◆ **Text passage**:
Yeah  but my properly is then he is a brainless drone, whats the motivation to read, hes even lower on the totem then your standard cliche ridden sterotypes.


----------



## yo586 (Sep 24, 2011)

He will continue to change and grow as the environment dictates.  And ya, I don't think any character in this story is going to be cast as good or bad.  I am still rooting for the nameless knight, and eager to see where this story will go.  I still really have no idea what they are going to do with it.


----------



## gumby2ms (Oct 2, 2011)

damn sick style for this manwha. great chapter.


----------



## Spirit King (Oct 2, 2011)

*Spoiler*: __ 



I've read the raws, 





























































She betrays him and goes for the other after he and him fight. He then dones the demon lord suit and they fight again.


----------



## dream (Oct 2, 2011)

Spirit King said:


> *Spoiler*: __
> 
> 
> 
> ...




*Spoiler*: __ 






Time to check out the RAWs.


----------



## Yakushi Kabuto (Oct 3, 2011)

The start made me think Rayearth just the slightest bit. Not a bad thing and it has well evolved past that little common feeling into something else also incredibly interesting. First time I’ve seen covetousness used, I hadn’t considered covet could be used like that. But it describes his feelings towards the princess perfectly. His need for her has become something that controls all he does and it doesn't seem like he could even think straight. The prophecy about making mistakes seems very likely.


----------



## yo586 (Oct 3, 2011)

I read chapters 00 and 01 closely now that it makes a bit more sense, I see a lot of hints and foreshadowing there that helps with my confusion.  I can't wait to see the rest of this translated.  Is it done in korean or still going?

Text and element pointing records:
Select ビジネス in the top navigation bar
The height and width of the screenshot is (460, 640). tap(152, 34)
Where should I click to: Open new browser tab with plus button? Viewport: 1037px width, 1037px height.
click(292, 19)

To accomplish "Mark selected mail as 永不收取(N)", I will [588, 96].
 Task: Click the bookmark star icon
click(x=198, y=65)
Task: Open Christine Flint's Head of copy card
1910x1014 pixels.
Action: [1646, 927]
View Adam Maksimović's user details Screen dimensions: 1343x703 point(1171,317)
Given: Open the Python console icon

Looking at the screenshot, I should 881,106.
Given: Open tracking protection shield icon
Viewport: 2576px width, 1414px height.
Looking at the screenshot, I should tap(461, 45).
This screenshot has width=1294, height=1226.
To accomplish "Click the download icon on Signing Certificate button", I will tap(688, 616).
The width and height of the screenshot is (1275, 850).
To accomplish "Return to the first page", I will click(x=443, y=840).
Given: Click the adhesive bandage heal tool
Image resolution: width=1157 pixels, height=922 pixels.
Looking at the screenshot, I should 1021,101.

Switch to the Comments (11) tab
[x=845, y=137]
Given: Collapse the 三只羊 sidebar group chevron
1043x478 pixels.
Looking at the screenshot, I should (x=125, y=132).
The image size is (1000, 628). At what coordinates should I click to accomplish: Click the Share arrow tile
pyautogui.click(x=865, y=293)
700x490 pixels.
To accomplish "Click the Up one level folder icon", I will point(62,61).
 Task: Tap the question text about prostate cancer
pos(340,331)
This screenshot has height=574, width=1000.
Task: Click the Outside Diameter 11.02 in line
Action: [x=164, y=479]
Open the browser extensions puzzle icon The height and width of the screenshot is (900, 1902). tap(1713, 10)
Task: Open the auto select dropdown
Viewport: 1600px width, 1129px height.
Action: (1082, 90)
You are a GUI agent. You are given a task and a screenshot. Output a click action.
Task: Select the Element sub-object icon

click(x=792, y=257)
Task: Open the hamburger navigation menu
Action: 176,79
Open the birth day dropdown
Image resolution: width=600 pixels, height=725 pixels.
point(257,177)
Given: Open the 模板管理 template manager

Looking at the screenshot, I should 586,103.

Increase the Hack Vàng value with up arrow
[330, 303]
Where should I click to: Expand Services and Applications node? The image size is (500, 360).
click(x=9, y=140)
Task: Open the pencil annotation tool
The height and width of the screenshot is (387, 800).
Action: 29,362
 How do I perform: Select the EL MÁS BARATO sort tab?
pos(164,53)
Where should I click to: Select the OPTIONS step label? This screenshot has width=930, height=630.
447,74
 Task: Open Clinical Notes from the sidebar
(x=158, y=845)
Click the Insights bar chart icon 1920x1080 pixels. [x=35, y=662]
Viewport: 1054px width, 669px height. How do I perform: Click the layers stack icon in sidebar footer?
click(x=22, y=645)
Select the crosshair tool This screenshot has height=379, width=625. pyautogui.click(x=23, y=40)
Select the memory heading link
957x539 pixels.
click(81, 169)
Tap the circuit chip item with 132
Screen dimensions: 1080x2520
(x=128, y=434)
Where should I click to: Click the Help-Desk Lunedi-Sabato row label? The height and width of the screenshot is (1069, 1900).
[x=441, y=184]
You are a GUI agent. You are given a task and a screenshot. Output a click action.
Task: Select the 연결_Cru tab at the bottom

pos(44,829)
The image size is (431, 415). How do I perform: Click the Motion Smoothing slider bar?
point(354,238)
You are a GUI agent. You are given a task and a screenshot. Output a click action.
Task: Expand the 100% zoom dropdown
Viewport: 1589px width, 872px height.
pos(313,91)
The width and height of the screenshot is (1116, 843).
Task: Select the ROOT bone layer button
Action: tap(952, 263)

◆ **Brief**:
Answer these questions about the forum thread:
(a) Which character does yo586 say they are still rooting for?
(b) What did the start of the story make Yakushi Kabuto think of?
(c) Which chapters did yo586 read closely?

◆ **Task output**:
(a) The nameless knight.
(b) Rayearth.
(c) Chapters 00 and 01.